The only way ahead is over frozen water, Nick and I survey the ice before crossing, we do this on Spruce Creek, and days later, Snow River. Two kid-free outings, with snow shoes on a Friday and fat bikes on a Monday, with a weekend of family down hill skiing in between.
The ice is thick but it still makes me nervous, the only sound in these quiet valleys, besides my breath, is that of water running. Open water on either side of the ice bridge, bluish green, bubbling, glacier-fed, hydrogen and oxygen molecules churning a path down the mountainside towards the sea.
The path of least resistance, often the opposite of where my feet travel.
This is how Nick and I met, forging a trail where no formal one exists, mountains as neighbors, riverbeds our roads, home we carried on our backs.
Too many years passed under florescent lights, in window-less hallways, waiting rooms, all the trees turned into stacks of papers for us to sign.
But our love for things wild never dwindled, only stepped aside for awhile, as a love for a child superseded all the passions that came before his premature birth.
But now that boy is thirteen. His sister seven. And we live on the edge of two parks, with 1,000's of miles of mountains, creeks, beaches, and glaciers to explore.
There is a parallel here, between walking into the woods or up along a frozen riverbed, not sure of your exact destination, and parenting a child whose disabilities prevent him from expressing pain, from voicing concerns, from telling us he feels sick.
No signs or trail markers. No map.
On Saturday morning, perhaps our last ski weekend of the year. Elias's eyes seemed darker than expected, especially for a boy who loves chairlifts and all his talented, funny, kind instructors. And this was Snowblast weekend, Challenge Alaska's biggest fundraiser, and Elias raised over 2,500 dollars with a good chance of winning a prize in the teen category.
(He was first and won a fishing trip on the Kenai.)
But as we prepared to leave the cabin, his brow furrowed and he seemed to only look down. He is always slow at responding to requests, but his processing delay seemed magnified with everything taking twice as long.
When we reached Girdwood, and helped him get his gear on, he proceeded to take off his helmet, off his jacket, and he wanted his snow-pants off too but struggled to unlatch his boots.
We all tried to decipher the feelings behind his actions. He speaks the loudest through behavior. What is un-dressing telling us?

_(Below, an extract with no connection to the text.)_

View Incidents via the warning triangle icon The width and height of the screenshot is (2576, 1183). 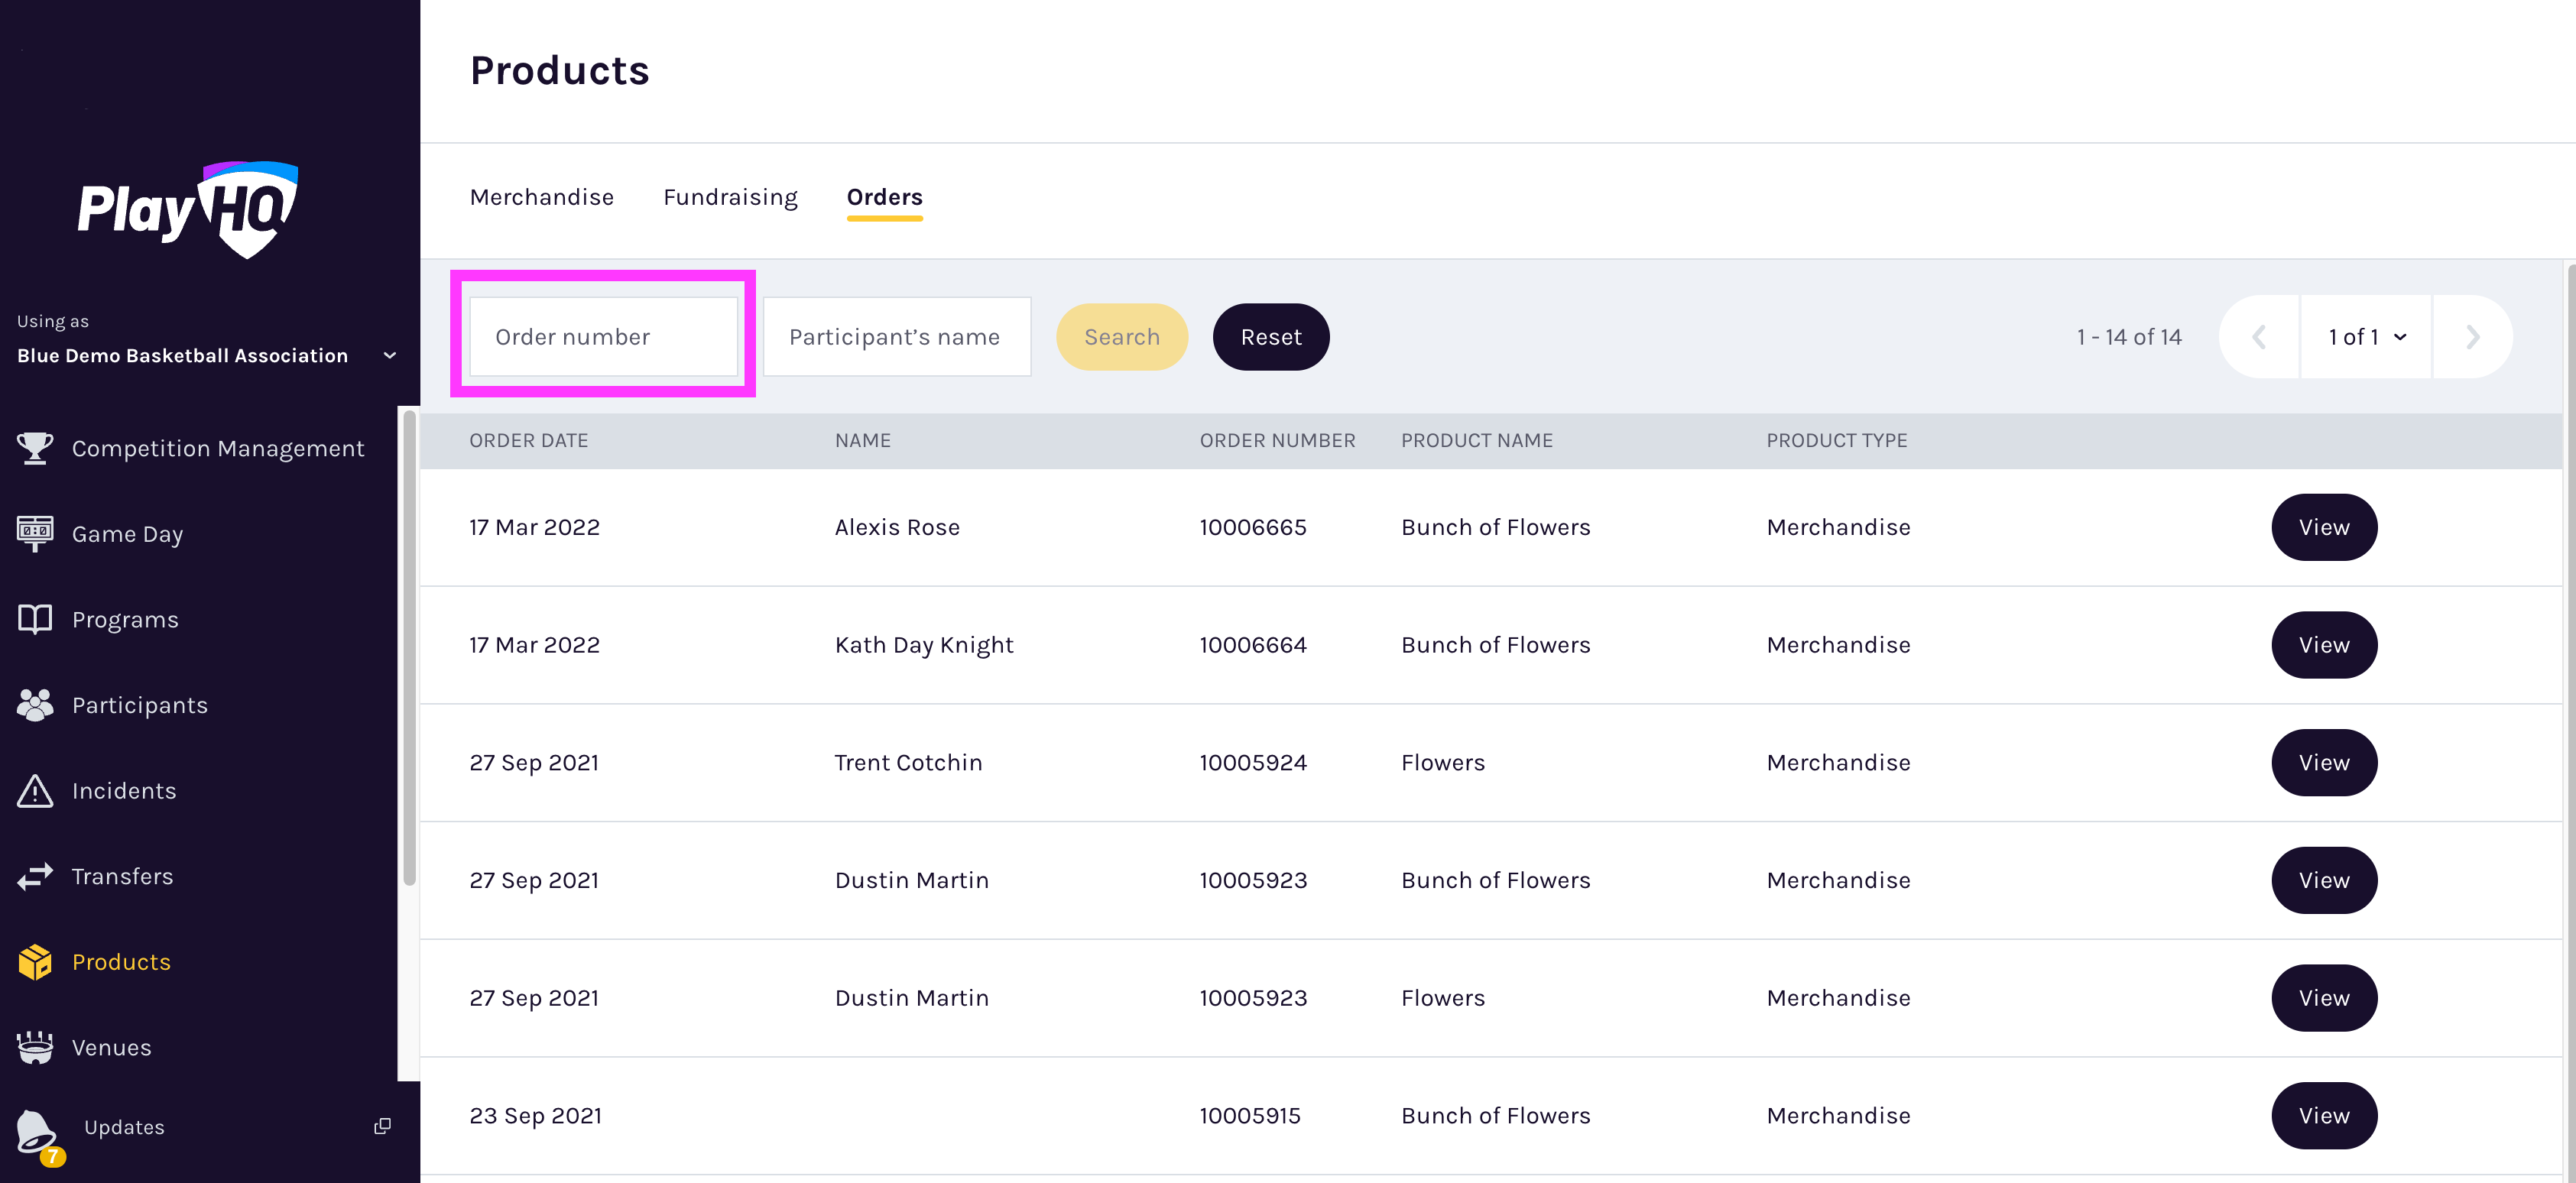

Does he feel sick? Is he just tired? Is he nervous about using outriggers and skiing untethered, a change in his ski program? Is he having unwitnessed seizures, our latest concern in a mile-long list of worries? Is he just being thirteen?
Nick and I had to walk away and leave our stubborn boy with Nick and Jeff, two ski instructors who are far cooler than Mom and Dad. He eventually made it out to the slopes, where he sat more than he skied, and repeated these undressing behaviors on Sunday morning, multiple times, successfully unbuckling his boots and disrobing every time we got him back dressed.

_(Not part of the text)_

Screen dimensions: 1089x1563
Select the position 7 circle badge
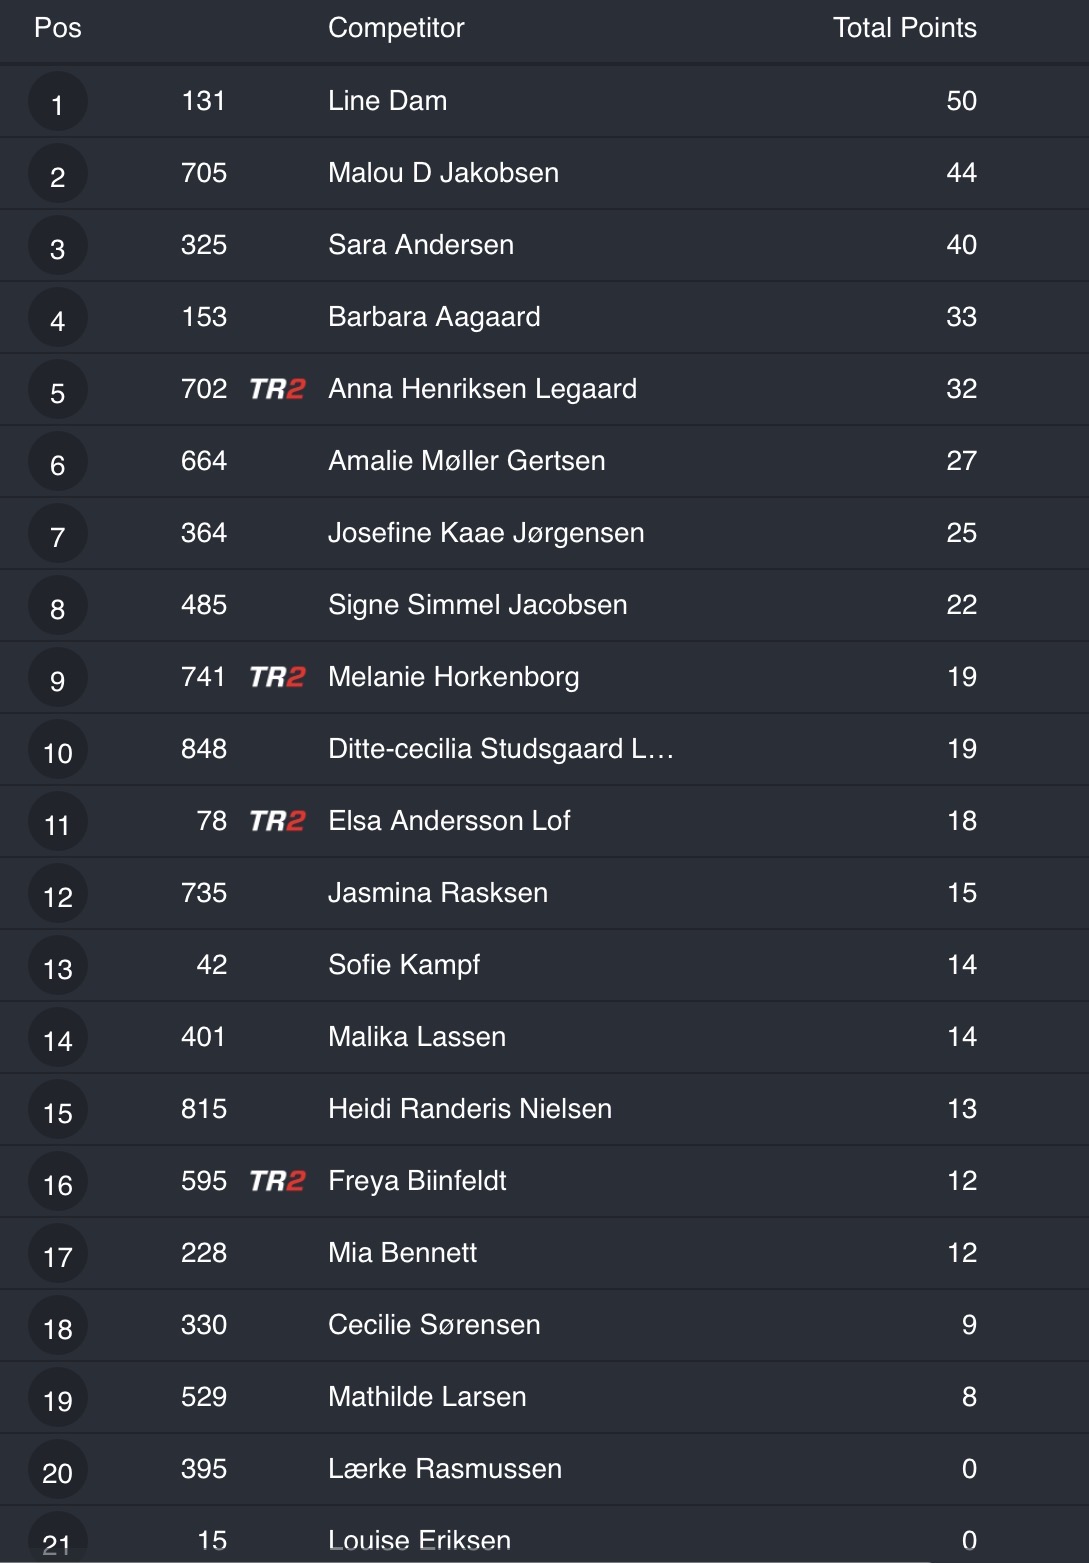pos(58,535)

He did one run that morning, that involved lying on the slopes in protest. We debated skipping the afternoon. More instructors got involved with the cheerleading, Jess and Tracy joined the team, and Elias surprised us all by skiing four full runs, untethered, strong and free.
He's a mystery, Elias, even to me.
And yet we will continue to walk into the unknown. Taking careful footsteps. Checking the thickness of the ice before crossing or just placing our trust in the snow-covered bridge beneath our feet, hoping this won't be the time our leg goes crashing through into the glacial water as it rushes down stream.

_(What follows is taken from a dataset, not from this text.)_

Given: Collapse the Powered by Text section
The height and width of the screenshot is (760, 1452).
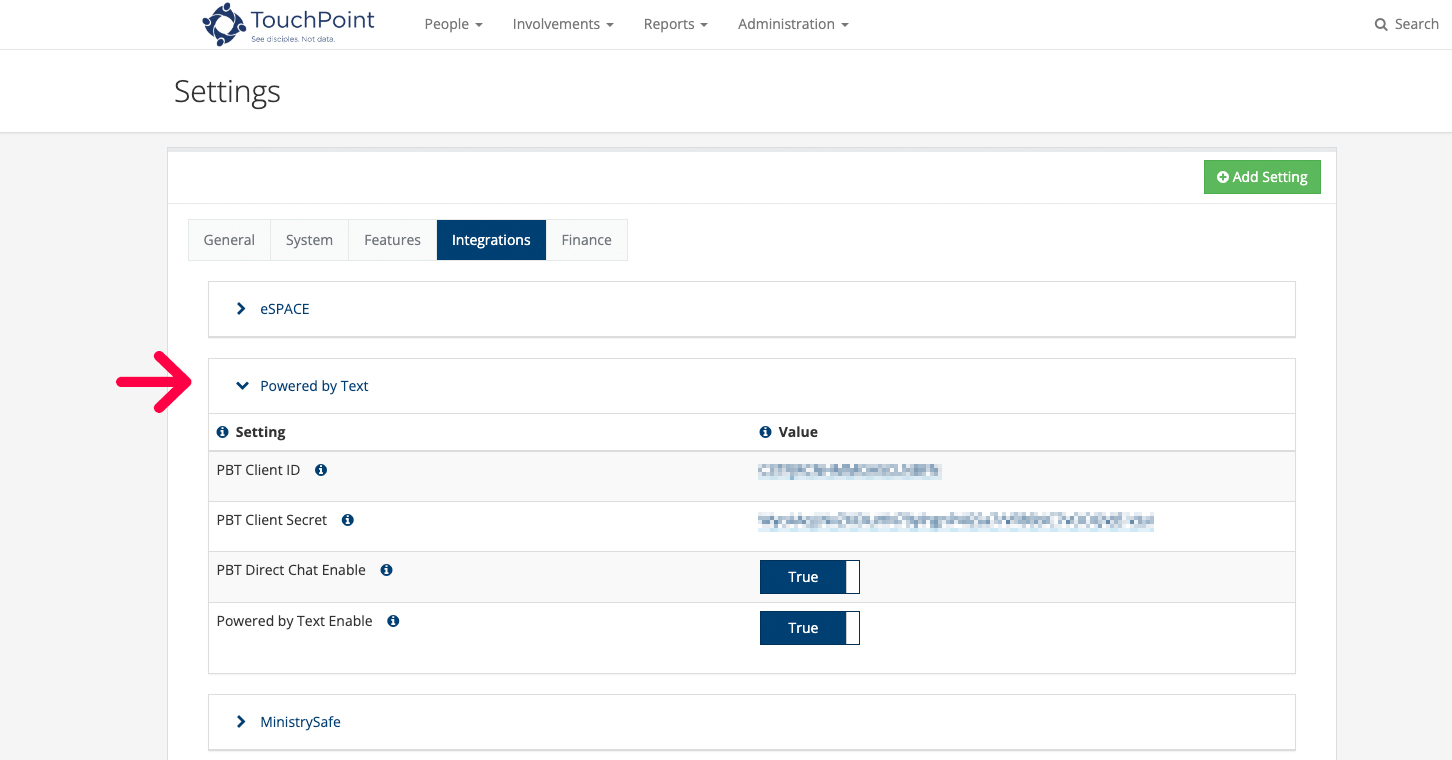Looking at the screenshot, I should 313,385.
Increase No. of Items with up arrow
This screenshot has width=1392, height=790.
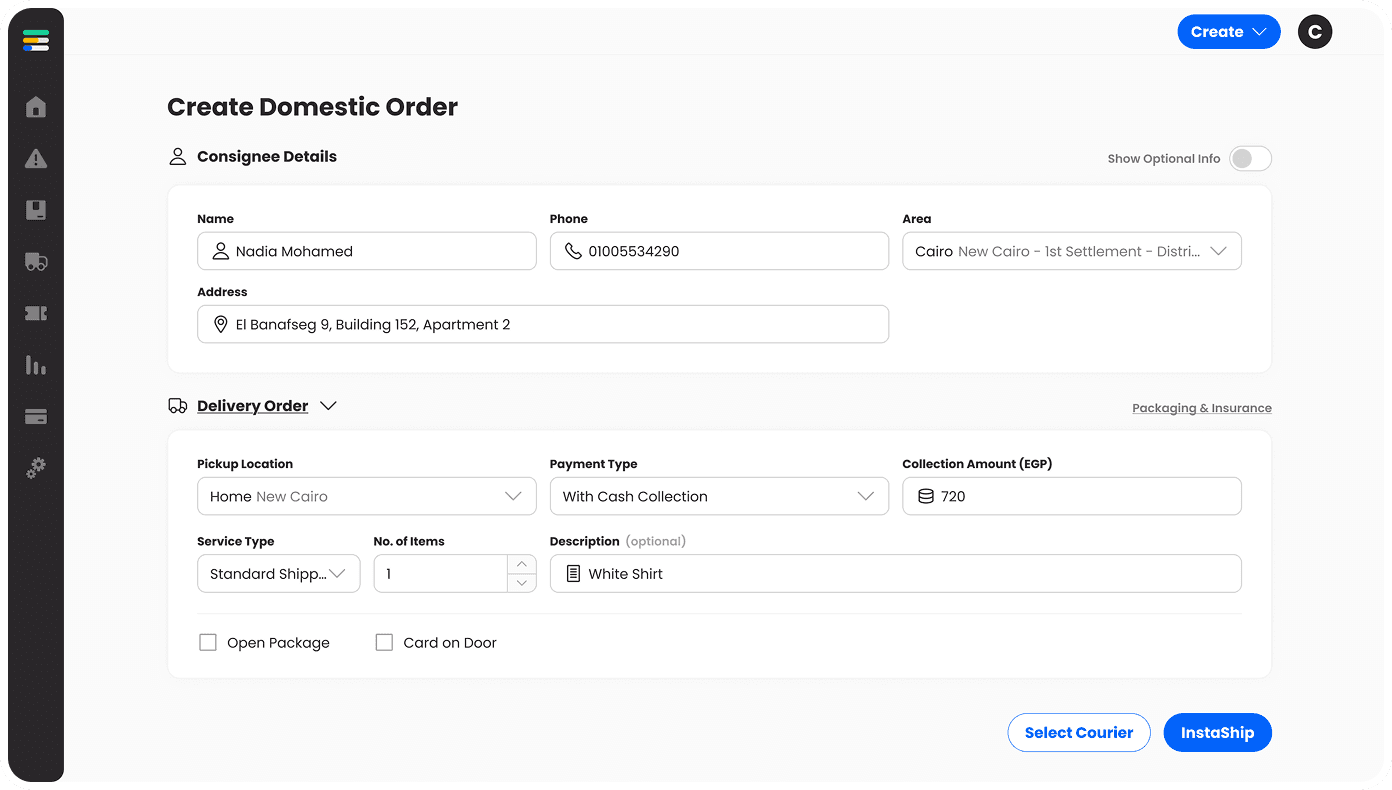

When all is said and done, its worth it, this precarious walk of ours, destination unknown. Just a family of four, with two dogs, stumbling gracefully into the abyss, to use one of Elias's first big words he acquired back when he was three. When after hearing me say his bouncy-ball had fallen into the abyss of of our packed truck, he used the word in proper context months later, when he arrived home from preschool without a pull-up, though his teacher loaded him on the bus with one on his bottom.
"Where did it go?" I asked.
"Into the abyss."
We may not no where the ice bridge leads, but we are traveling somewhere.